The Moment I Knew I Was Fat

I stood on the scale, perfectly aware that I was being judged. This group of girls weren’t the loving, friendly, supportive kind that I would become friends with in the next year, these girls were malicious, backstabbing, and cruel.

They lived to make my life hell and kept pulling me back in with promises of being my best friend, inviting me to sleep overs, and encouraging me to hang out with them.

I was stuck.

I didn’t know any different. Wasn’t this friendship?

It was grade 6 and I was 11 years old. I was developing into a young girl, I had so many questions, and these were the girls that I turned to.

So there I stood. On the scale while we all weighed ourselves.

I had been a small baby, tiny, and a small toddler. But come grade 5 I began to get chubby but I didn’t recognize it. I didn’t know I was chubby or that I was different than anyone else. Not until that very moment.

“You’re FAT!”

Their voices pierced my ears.

Was I fat?

“You weigh the most out of all of us, you’re so fat!”

It was true. I did weigh the most out of all of the girls. Perhaps I was fat. I must be.

I hung my head in shame and sat in the chair in the corner, ashamed of my body and myself.

Why didn’t I know this about myself, why did I get on the scale?

The rest of the night the girls shared dieting tips with me, told me how to lose weight, talked about how they didn’t need to diet because they were naturally skinny.

I had no idea the struggle I would face for years ahead of me.

I often think back to that moment and wonder, had it been treated differently would I still look at myself the same way?

Or would there be another moment?

I carefully tread with my daughter to teach her that everyone is different, not at all alike, and that is something we embrace.
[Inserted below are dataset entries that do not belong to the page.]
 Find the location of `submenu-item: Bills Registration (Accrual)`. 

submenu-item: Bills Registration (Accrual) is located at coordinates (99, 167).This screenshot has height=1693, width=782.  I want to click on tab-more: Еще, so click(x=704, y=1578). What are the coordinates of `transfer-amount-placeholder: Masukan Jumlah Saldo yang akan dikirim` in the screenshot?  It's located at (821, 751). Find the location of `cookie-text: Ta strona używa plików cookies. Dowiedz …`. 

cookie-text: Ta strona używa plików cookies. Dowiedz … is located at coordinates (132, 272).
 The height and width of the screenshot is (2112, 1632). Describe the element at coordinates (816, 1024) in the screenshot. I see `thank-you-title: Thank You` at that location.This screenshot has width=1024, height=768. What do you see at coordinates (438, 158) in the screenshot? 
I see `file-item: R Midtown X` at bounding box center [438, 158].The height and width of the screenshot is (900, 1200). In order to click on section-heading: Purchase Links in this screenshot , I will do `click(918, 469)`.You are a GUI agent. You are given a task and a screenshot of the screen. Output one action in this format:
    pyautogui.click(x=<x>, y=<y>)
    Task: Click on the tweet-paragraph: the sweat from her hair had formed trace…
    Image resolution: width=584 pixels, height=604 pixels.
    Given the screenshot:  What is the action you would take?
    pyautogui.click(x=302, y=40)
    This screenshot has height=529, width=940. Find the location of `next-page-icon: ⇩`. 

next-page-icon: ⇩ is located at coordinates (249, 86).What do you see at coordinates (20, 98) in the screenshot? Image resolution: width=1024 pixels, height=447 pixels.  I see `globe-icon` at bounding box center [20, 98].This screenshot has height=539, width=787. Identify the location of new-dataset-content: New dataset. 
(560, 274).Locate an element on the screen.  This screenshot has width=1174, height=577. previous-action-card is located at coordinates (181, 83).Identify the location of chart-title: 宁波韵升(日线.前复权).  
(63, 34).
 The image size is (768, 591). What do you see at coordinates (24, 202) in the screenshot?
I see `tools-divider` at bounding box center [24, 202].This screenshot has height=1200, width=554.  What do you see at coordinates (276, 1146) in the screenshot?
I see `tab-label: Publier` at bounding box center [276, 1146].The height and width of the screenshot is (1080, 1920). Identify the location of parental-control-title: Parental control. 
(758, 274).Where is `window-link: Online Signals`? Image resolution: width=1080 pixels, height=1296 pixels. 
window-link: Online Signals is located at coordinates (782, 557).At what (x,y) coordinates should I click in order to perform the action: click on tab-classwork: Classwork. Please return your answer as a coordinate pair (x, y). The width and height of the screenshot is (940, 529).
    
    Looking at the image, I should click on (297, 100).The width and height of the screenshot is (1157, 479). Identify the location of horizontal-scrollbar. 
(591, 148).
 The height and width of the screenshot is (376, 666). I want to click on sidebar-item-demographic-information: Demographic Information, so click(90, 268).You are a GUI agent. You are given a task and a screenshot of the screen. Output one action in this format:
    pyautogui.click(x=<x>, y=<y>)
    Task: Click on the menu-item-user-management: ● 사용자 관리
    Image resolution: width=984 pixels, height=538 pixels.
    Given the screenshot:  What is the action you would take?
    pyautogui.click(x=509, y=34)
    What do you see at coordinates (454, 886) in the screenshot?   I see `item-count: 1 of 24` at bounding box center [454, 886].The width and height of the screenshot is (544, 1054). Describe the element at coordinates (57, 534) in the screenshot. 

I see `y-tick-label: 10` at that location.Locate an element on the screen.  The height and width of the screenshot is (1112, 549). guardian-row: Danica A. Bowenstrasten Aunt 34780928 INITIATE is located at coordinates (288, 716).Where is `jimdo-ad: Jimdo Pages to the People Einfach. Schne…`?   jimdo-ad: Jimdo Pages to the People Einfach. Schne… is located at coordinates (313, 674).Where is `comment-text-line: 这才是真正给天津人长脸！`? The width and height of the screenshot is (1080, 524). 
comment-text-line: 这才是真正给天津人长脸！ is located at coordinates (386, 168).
Because what a boring world we would have if we all looked the same.

I want her to build her friends up, encourage them to be their best selves, and love them for who they are.

And I hope that if she ever encounters a little girl sitting in the corner with her head down, sadness overwhelming her, that she’s the one who takes her hand and leads her to a new friendship.

Something I needed but didn’t come soon enough.